Originally Posted by MT24
Is it too soon for me to even expect him to leave her?
MT24, this question is the least of your worries.
I can relate to your situation, even down to the "sex 10 times in the last 8 years" (and we were probably way less than that).
You are most definitely in an affair fog. The first thing you need to do is break it off with the OM...like Bryanp pointed out, he's obviously no catch with his own choices and drama, no matter how much you guys "care" about each other. He is only telling you what you want to hear.
You CANNOT make a clear choice about your marriage while you are involved with the OM. He needs to be completely out of the picture, he is just clouding your thoughts about your H and your marriage and even your self.

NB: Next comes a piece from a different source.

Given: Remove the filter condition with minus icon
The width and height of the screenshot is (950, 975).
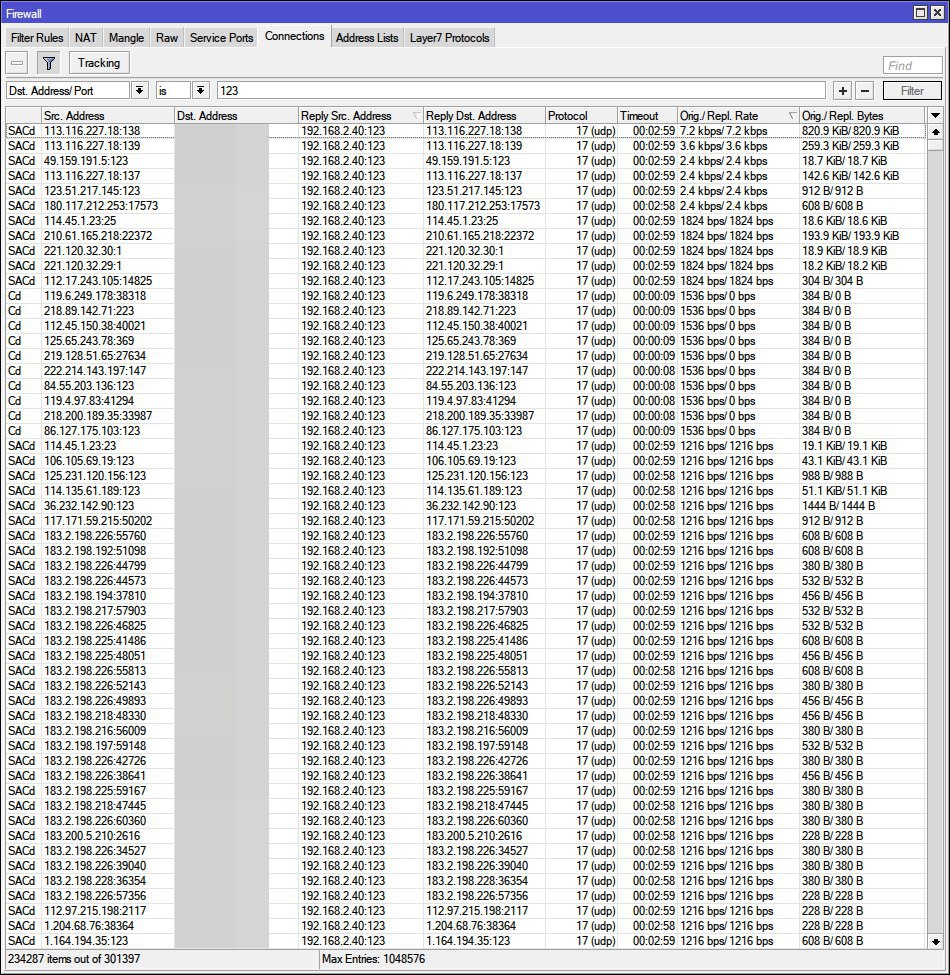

That's great that you're in MC, but I wonder if it's not working for you because you haven't laid all the cards on the table (the affair). My MM ditched me, and my H didn't know I'd been with him. I wasn't going to tell him, but he found out a few months later (these things always surface). The news was devastating to him but I think it may have been slightly, smidgenly, marginally better ("better" probably not even being the right word) if I'd come clean on my own. It's your choice whether to tell all, but I would advise if you do, hold nothing back. Trickle-truthing (holding back parts of the story at a time) just undermines any progress made between a WS and the BS in the future. I've BTDT too, didn't share it all at first, and that was a huge mistake. I thought I'd hurt him by telling him, but the hurt was much more through the fact I didn't tell him. On top of all the hurt he had already.
Finally, one thing about your story that bothers me (and this is my own opinion of it only) is that there doesn't seem to be any ownership that you chose to be in an affair, something that's done by "horrible people."
Originally Posted by MT24
Then I don't know what happened.
I have never done anything like this before.
There is a reason you made this choice, to cheat, and it's not because your H was working too much (like mine) or not engaging in enough sexy time (like mine). Saying things like that is passing the buck.
YOU made the choice, and YOU need to figure out why. Individual counseling can help with this, and some deep introspection, facing the fact that you did something that you used to judge others about. It won't be easy but it has to be done or you (and possibly your H, or whoever you end up with) will walk down this painful, horrible path again.
I hope I haven't come across too harsh...just reading your story made me cringe because I saw parts of myself in it. Hope this helps slightly.